Он поглядел на Соню и замолк: глаза ее лихорадочно сверкали, шевелились губы — хотела ответить и не находила слов, и столько в ней было смятения, что Андрей Иванович забыл про опор, обнял дочь:
— И совсем ты не такая…
Она ушла от отца взволнованная, он ее не переубедил, но смутил; она почувствовала в его словах силу, далекую, даже непонятную.
Трудно жить, ох, как трудно!..
Она взяла книгу и принудила себя читать. Потом все в комнате посерело. Соня не зажгла свет, подошла к окну. Снег казался лиловым.
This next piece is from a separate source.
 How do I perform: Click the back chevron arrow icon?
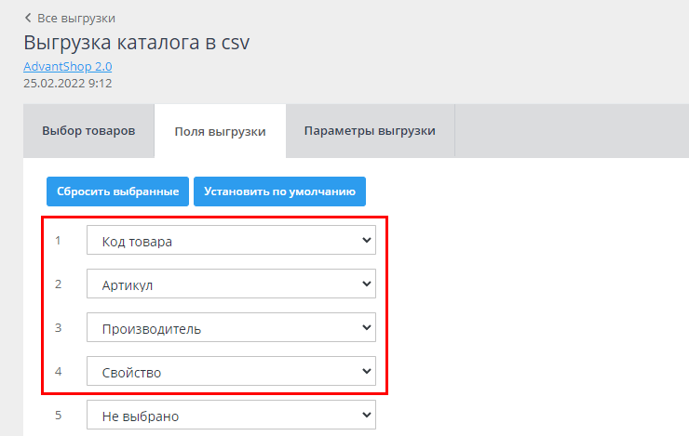(27, 18)
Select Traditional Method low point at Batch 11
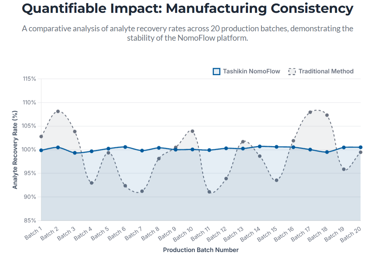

Отец думает, что я уверена в своей правоте, он так и сказал: «Ты теперь твердо стоишь на ногах». А на самом деле я все время спотыкаюсь. Не вижу ничего, как сейчас на улице — не день и не ночь. Все непонятно. Хорошо уметь отшучиваться, как Володя, хотя я ему не завидую: по-моему, он не находит себе места. У жены Журавлева симпатичное лицо. Почему она ушла от мужа? Раньше это было понятно: насильно выдавали замуж или брак строился на расчете. Теперь все другое, а разводятся и теперь… Страшно, что нельзя прочитать чужие мысли. Идешь впотьмах, кажется, что перед тобой счастье, а еще шаг — и разобьешься. Ужасная игра! Как у меня с Савченко… Отец и этого не понимает. Он всегда защищает Савченко. Это естественно: у них много общего в характере. Но когда отец загорается, преувеличивает, невольно чувствуешь уважение, он ведь доказал всей своей жизнью, что для него это не слова. А у Савченко это смешно — он еще и не жил по-настоящему. Я тоже еще ничего не понимаю. Отец почему-то убежден, что я люблю Савченко, недавно сказал: «Вот когда у тебя с ним все наладится…» Конечно, я его люблю. Наверно, как ни скрывай, это видно. Но ничего у нас не наладится, в этом я убеждена. Я что-то слишком часто о нем думаю. Глупо и ни к чему…
Она зажгла свет и дочитала статью о последних моделях генераторов для Куйбышевского строительства. Посмотреть бы на эти машины!.. Позвонили. Соня вспомнила, что мама спит, и побежала открыть дверь. Вот этого она не ждала: пришел Савченко.
Они не виделись со дня рождения Андрея Ивановича. Первые дни Соня думала, что он придет, вечером прислушивалась к звонкам. Конечно, он ей нагрубил и вообще у них ничего хорошего не будет, но все-таки глупо рассориться… Савченко, однако, не приходил.
Почти месяц он выдержал, давалось ему это нелегко; каждый вечер он шел к Пуховым и, доходя до аптеки на углу улицы, поворачивал назад. Почему-то именно возле аптеки он неизменно задумывался: зачем я к ней иду? Она ведь ясно сказала, что не любит, даже разговаривать на эту тему не хочет. А просто дружить я не смогу, даже если захочу, лучше не пробовать…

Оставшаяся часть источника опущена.